Elizabeth McIngvale doubts whether 42 was the right number for her young self to obsess over. Actually, she doubts whether any number was the right one to obsess over, but particularly that one. Why? Well, 4 plus 2 equals 6, which is similar to 666, which is often associated with the Devil. But she had no choice—her mom was 42. And so, before she could get out of bed each morning, she had to sit up and down 42 times; she had to move her foot back and forth 42 times before taking a step; when washing her hands, she had to turn the faucet on 42 times, pump the soap 42 times, rinse her hands 42 times.

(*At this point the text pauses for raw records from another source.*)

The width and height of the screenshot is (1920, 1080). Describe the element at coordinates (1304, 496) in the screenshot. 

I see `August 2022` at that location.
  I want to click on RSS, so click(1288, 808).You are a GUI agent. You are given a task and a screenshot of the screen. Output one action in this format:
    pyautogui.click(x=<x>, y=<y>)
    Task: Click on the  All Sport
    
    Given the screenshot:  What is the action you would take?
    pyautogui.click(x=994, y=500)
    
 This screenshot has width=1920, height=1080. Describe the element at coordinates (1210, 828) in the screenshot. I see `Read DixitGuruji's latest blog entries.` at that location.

“Then I said, ‘Oh, that’s one set, so I should do 42 sets of 42,’” McIngvale recalls. She tells us this at the West Alabama Ice House, recounting her years of struggles in her self-assured, direct manner: how it took her an hour just to make it from the bedroom to the bathroom, the hours she spent washing her hands, which were raw, chapped, and bloody; the lies McIngvale told her mom about being allergic to the soap. Such rituals were difficult to hide, of course, not to mention embarrassing, but she couldn’t stop. The disease told her that they were important, that her family wouldn’t be safe otherwise.
McIngvale’s obsessive-compulsive disorder is in check now. The 27-year-old has completed a PhD in social work, graduating from UH last May, and is currently a postdoctoral fellow at the VA Medical Center. She credits her recovery to two stints at the Menninger Clinic when she was a teen, although her path was far from short. When she was in eighth grade, her family, having noticed something was wrong the previous year, took her to therapist after therapist, only to be told that her OCD was too severe for treatment. Part of McIngvale’s problem was the shape-shifting nature of the illness. One week, it would manifest itself as an obsession with colors, numbers, symmetry, or order; another, with scrupulosity or hyper-responsibility. “Every time I would see the therapist I had new things,” she says. “Sometimes the old things were still there, sometimes not.”
It was her dad Jim McIngvale—Mattress Mack—who first heard about Menninger, by which time his daughter had left school and was living at a friend’s house. (One by one, the rooms in her parents’ home had become “contaminated,” she says.) On the day she left there were tears, there was drama, there was an attempt to bolt down the street (luckily an ex–Navy Seal was on hand to give chase).
After a three-month stay at the clinic, McIngvale was just as emotional as the day she arrived, this time because she was leaving. “I had learned to manage my illness,” she says, through a combination of cognitive behavioral therapy and exposure-and-response therapy, in which she faced her fears over and over and over without resorting to her rituals, doing so until her fears diminished and relief set in.
With that relief came more troubling thoughts, but of a rational sort. Why, she wondered, was access to OCD treatment so hard to come by? “There was this part of me that hated the fact that I only got the care I deserved because my parents could afford it,” she says. “My parents have spent over $200,000 in treatment over the years, which is not something that the average family could do.”
Which is why, in 2005, the family started the Peace of Mind Foundation, which helps fund treatment for OCD sufferers, with McIngvale as its spokesperson. Lately, she has worked on developing videos for the foundation’s self-help website, ocdchallenge.org, which offers step-by-step guides to understanding and dealing with the illness. The site now has a thousand users across the globe, in every continent except Antarctica, and the videos will soon be available in nine languages. “One of my missions in life is to make treatment accessible to anyone in the world,” says McIngvale.
Another mission? “To define myself as a professional, and an expert, and a scholar, versus just Liz with OCD.”